* _AUFGABENSTELLUNG A_
Beantworten Sie zum Text über Me-Time folgende Fragen:
(i) Auf welchem Kanal wurde der Post zum Thema „Zeit für mich“ veröffentlicht?
(ii) Wohin wurde das müde Baby vor dem Waldspaziergang gepackt?
(iii) Was ist es laut Text vielmehr, das umtreibt, wenn nicht das Thema an sich?
* _AUFGABENSTELLUNG B_
Fahren Sie mit dem Text über Me-Time im Anschluss an seinen letzten Satz fort.

* _VORGEGEBENER TEXT_
- - - - - - -

Am vergangenen Wochenende veröffentlichte ich auf meinem Instagram-Kanal einen Post zum Thema „Zeit für mich“…
Daraufhin passierte einiges – im Außen (da vor allem im direkten Austausch mit meinen Lesern) und was soll ich sagen, auch bei mir. Innendrin. Sprich, das Thema arbeitete und arbeitete in mir… Und ich fragte mich, warum genau?! Was ist es, das mich in diesem Zusammenhang so sehr beschäftigt… Bin ich doch eigentlich ziemlich fein mit der Sache. Pro Me-Time! YES! Oder vielleicht doch nicht?
Raus in die Natur & rein in die eigene Gedankenwelt
… erstmal raus! Das Baby war eh müde – also packte ich es in den Kinderwagen und machte einen Waldspaziergang… Hilft bei mir immer, Ordnung im Kopf zu kriegen – und war auch diesmal wieder goldrichtig, um der Sache mal auf den Grund zu gehen, in mich hinein zu spüren…
Und – oh Überraschung – ich stellte fest: Es ist nicht das Thema an sich, das mich umtreibt – im Gegenteil, ich finde es wichtig und richtig darüber zu schreiben, darüber zu sprechen – es ist vielmehr dieser Druck, der damit mittlerweile schon wieder aufgebaut wird. Denn es ist doch so: Gefühlt stündlich lese ich in den sozialen Medien davon, dass wir Frauen, wir Mütter vor allem auf uns achten sollen. Und dazu sehe ich Fotos von Frauen in Me-Time, Auszeit, Wohlfühl-Zeit… Das Interessante: Ich gehöre ja auch zu denen, die da in den sozialen Medien darüber schreiben. Und ich seh das genauso. Und doch ganz anders.

- - - - - - -

* _VORLIEGENDE DATEN_

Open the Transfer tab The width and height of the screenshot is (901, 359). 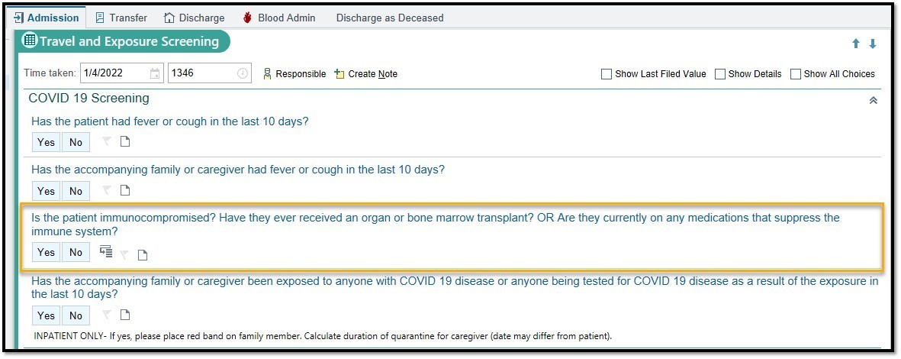pyautogui.click(x=121, y=18)
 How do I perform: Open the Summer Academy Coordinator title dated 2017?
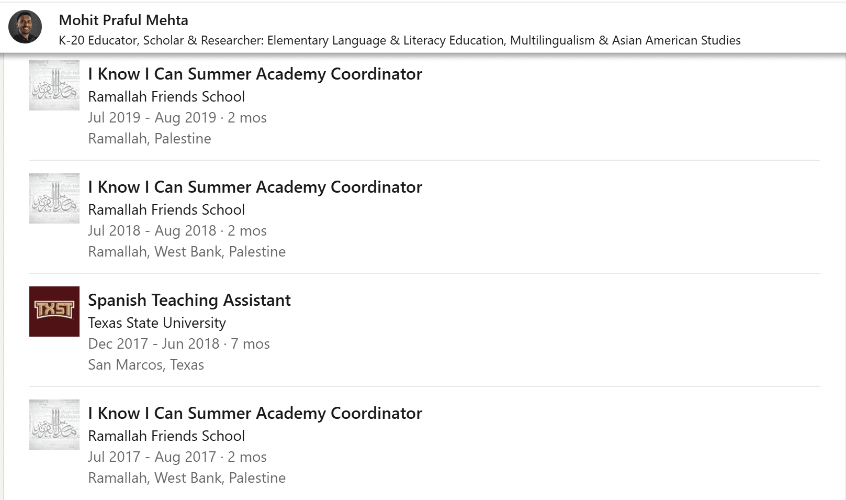(x=255, y=413)
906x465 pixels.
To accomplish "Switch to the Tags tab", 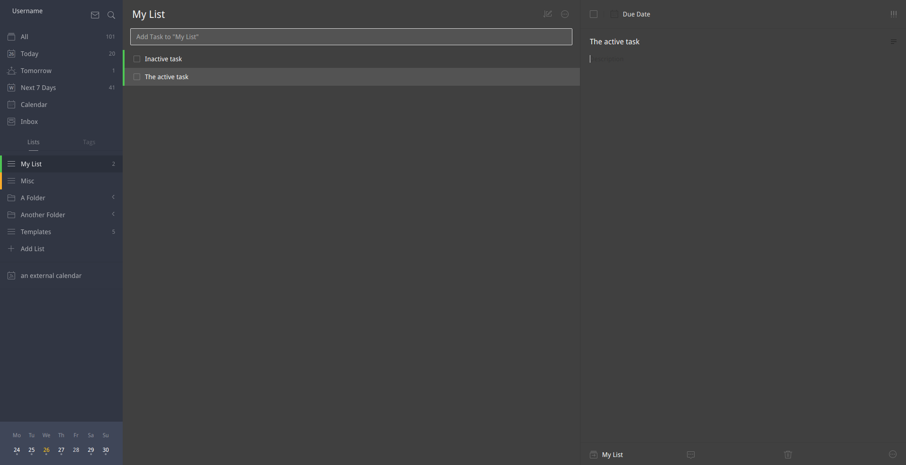I will click(x=89, y=142).
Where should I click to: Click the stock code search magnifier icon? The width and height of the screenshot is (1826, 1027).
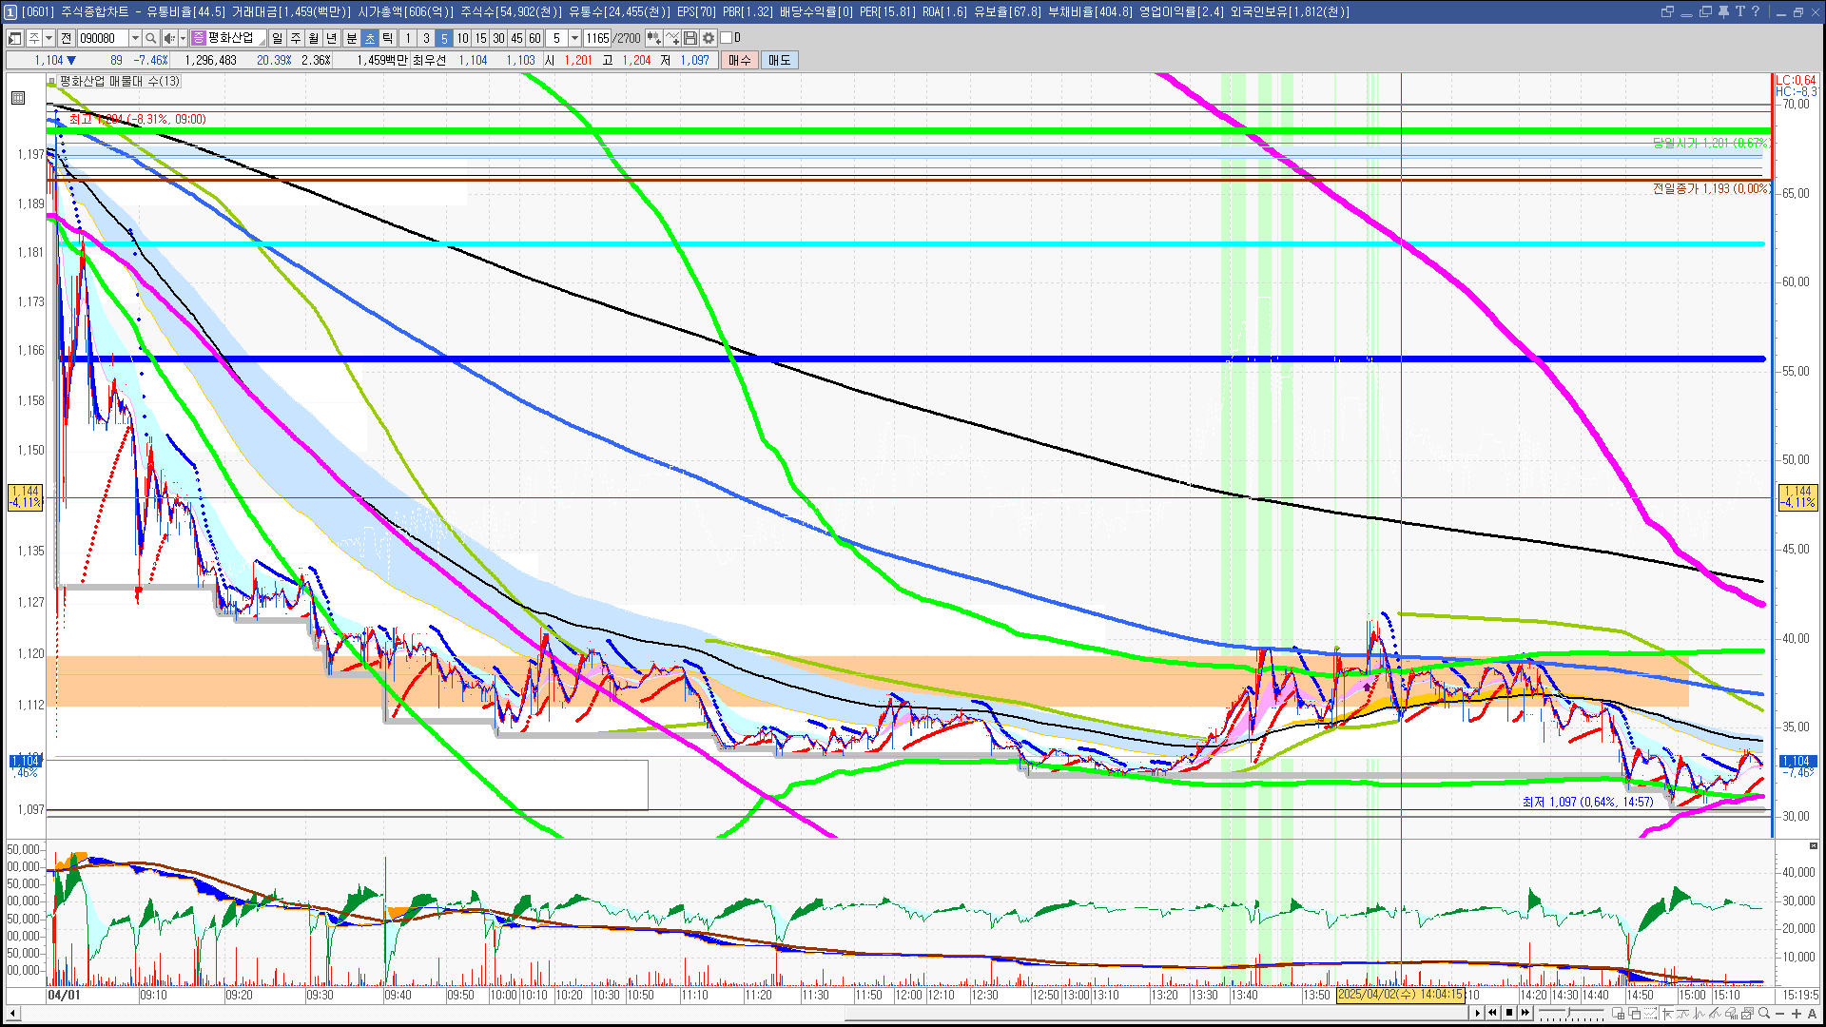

- - - - - - -

* _SCHRIFTLICHE ANTWORT A_
(i) Auf dem eigenen Instagram-Kanal.
(ii) In den Kinderwagen.
(iii) Der Druck, der mit dem Thema mittlerweile schon wieder aufgebaut wird.

* _SCHRIFTLICHE ANTWORT B_
Das Problem an der Sache
Was mich „stört“? Es ist irgendwie der Ton, die Vehemenz und auch teilweise die Bildwelt, die mir oftmals daran nicht gefallen. Dieses Mitschwimmen auf der „Me-Time-Achtsamkeits-Welle“. Weil es eben gerade schick ist…
Ist es aber nicht! Achtsamkeit ist nicht schick! Manchmal fast verzweifelt einen Weg finden zu wollen, um sich zu spüren und nicht in den Lebensfluten zu ersaufen ist nicht schick! Als ich selbst 2014 dazu kam, mich mit dem Thema, mit mir auseinanderzusetzen, später sogar eine Ausbildung zur Achtsamkeitstrainerin zu machen, ging es mir ganz ehrlich beschissen (hier die Geschichte meiner Depression). Ich war krank, traurig, ein Stück weit orientierungslos, überreizt und überfordert. Von mir und von diesem Leben. Und glaubt mir, vor 5 Jahren galt man noch als ein wenig schräg & esoterisch, wenn man sich für Achtsamkeit interessierte. Dabei wollte ich doch nur diese verdammten Stimmen in meinem Kopf unter Kontrolle kriegen, die mir so viel Mist über mich erzählten… Und tatsächlich hatte ich damals das Gefühl, ich war eine von eher wenigen, die offen darüber sprachen, dass es sie krank gemacht hatte, sich nicht um sich zu kümmern. Und an manchen Tagen verursachte es mir tatsächlich Unbehagen. Da aber die Situation ernst und alle anderen Optionen ausgereizt waren, ging ich los… Und in die Öffentlichkeit… Und was soll ich sagen: Ich hatte auf meinem Weg ein AHA-Erlebnis nach dem anderen!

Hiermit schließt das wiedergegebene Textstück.